Selected passage
The following lists events that happened during 1967 in Australia.

Incumbents

 Monarch – Elizabeth II
 Governor-General – Lord Casey
 Prime Minister –  Harold Holt (until 17 December), then John McEwen (from 19 December)
Opposition Leader – Arthur Calwell (until 9 February), then Gough Whitlam
 Chief Justice – Sir Garfield Barwick

State and Territory Leaders
 Premier of New South Wales – Robert Askin
Opposition Leader – Jack Renshaw
 Premier of Queensland – Frank Nicklin
Opposition Leader – Jack Houston
 Premier of South Australia – Frank Walsh (until 1 June), then Don Dunstan
Opposition Leader – Steele Hall
 Premier of Tasmania – Eric Reece
Opposition Leader – Angus Bethune
 Premier of Victoria – Sir Henry Bolte
Opposition Leader – Clive Stoneham (until 15 May), then Clyde Holding
 Premier of Western Australia – David Brand
Opposition Leader – John Tonkin

Governors and Administrators
 Governor of New South Wales – Sir Roden Cutler
 Governor of Queensland – Sir Alan Mansfield
 Governor of South Australia – Lieutenant General Sir Edric Bastyan
 Governor of Tasmania – General Sir Charles Gairdner
 Governor of Victoria – Major General Sir Rohan Delacombe
 Governor of Western Australia – Major General Sir Douglas Kendrew
 Administrator of Nauru – Leslie King
 Administrator of Norfolk Island – Reginald Marsh
 Administrator of the Northern Territory – Roger Dean
 Administrator of Papua and New Guinea – David Hay (from 9 January)

Events

January
18 January – The Prime Minister of South Vietnam Nguyen Cao Ky begins a controversial visit to Australia. He is welcomed by supporters of South Vietnam but is then constantly heckled by anti-war protesters, and Harold Holt is forced to deny that Ky and his supporters are corrupt and were responsible for murdering his predecessor, President Ngo Dinh Diem.

February
First student intake at Macquarie University.
3 February – Ronald Ryan becomes the last man hanged in Australia; he was executed for the murder of prison warder George Hodson while escaping from Pentridge Prison on 19 December 1965.
7 February – Black Tuesday in Tasmania – massive bushfires devastate much of the Tasmanian capital of Hobart and surrounding areas.
8 February – Gough Whitlam defeats Dr Jim Cairns and Frank Crean to replace the retiring Arthur Calwell as leader of the federal Australian Labor Party.

Given problem
Carry on the list of 1967 events in Australia, picking up after its final 8 February entry. The material that comes next isn't needed for this.

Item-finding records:
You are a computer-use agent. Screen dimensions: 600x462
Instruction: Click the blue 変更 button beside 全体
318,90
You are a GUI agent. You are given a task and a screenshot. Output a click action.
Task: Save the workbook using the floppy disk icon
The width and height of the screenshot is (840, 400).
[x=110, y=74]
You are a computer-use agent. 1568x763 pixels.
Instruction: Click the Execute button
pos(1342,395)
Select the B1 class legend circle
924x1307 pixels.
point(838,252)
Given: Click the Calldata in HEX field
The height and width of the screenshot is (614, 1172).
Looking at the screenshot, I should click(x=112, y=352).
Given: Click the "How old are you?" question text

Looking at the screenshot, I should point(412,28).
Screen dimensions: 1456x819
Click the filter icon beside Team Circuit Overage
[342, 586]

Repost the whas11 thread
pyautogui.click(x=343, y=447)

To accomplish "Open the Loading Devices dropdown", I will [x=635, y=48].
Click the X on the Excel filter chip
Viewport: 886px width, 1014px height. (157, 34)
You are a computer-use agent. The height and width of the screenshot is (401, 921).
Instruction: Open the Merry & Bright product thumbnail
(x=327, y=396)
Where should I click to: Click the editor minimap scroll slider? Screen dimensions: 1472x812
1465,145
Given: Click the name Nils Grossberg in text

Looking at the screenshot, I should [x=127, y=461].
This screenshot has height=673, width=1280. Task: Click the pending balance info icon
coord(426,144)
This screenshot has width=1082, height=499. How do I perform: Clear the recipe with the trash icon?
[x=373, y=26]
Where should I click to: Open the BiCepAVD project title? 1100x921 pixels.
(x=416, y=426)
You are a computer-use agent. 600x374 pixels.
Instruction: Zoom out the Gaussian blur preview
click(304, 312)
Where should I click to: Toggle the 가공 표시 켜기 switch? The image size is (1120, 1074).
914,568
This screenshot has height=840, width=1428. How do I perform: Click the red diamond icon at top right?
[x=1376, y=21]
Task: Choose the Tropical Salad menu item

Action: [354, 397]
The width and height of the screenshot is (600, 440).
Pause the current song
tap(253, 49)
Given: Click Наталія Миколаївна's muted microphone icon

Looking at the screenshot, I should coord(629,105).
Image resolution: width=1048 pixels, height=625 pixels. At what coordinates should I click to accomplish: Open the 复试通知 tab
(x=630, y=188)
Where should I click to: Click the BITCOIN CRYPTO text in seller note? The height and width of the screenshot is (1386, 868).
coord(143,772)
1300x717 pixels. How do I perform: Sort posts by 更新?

Task response
March
1 March – The Royal Australian Navy replaces the British White Ensign flag on all its ships with the Australian White Ensign.
1 March – The Duke of Edinburgh visits Australia.
8 March – La Trobe University is officially opened.
13 March – Bessie Rischbieth protested against the Mounts Bay reclamation project on the Swan River and the building of the Narrows Bridge and dies.

April
4 April – The Australian government announces it will not ban the oral contraceptive pill, maintaining that the risk of thrombosis is "very slight".
7 April – Australian military adviser Major Peter Badcoe is killed in action in Vietnam during an operation in Hương Trà District with the 1st ARVN Division Reaction Company.
12 April – Australian Roman Catholic bishops publicly declare their opposition to the war in Vietnam.
29 April – A majority in the New England region of New South Wales voted against the creation of a new state in the referendum.

May
25 May – The report by the Tasmanian Hydro Electric Commission on the Gordon Power scheme was tabled in parliament and the Government of Tasmania sought approval for $100 million funding.
27 May – Indigenous Australians (technically only the Aboriginal race – see Australian referendum, 1967 (Aboriginals)) are given the right to be counted in the national census after a national referendum and legislation changing citizenship laws, but voters reject a third referendum question about breaking the nexus between the sizes of the Senate and the House of Representatives.
29 May – The new Australian 5-dollar note goes into circulation.

June
1 June – Don Dunstan succeeds Frank Walsh as Premier of South Australia, after Walsh retires under pressure from his party.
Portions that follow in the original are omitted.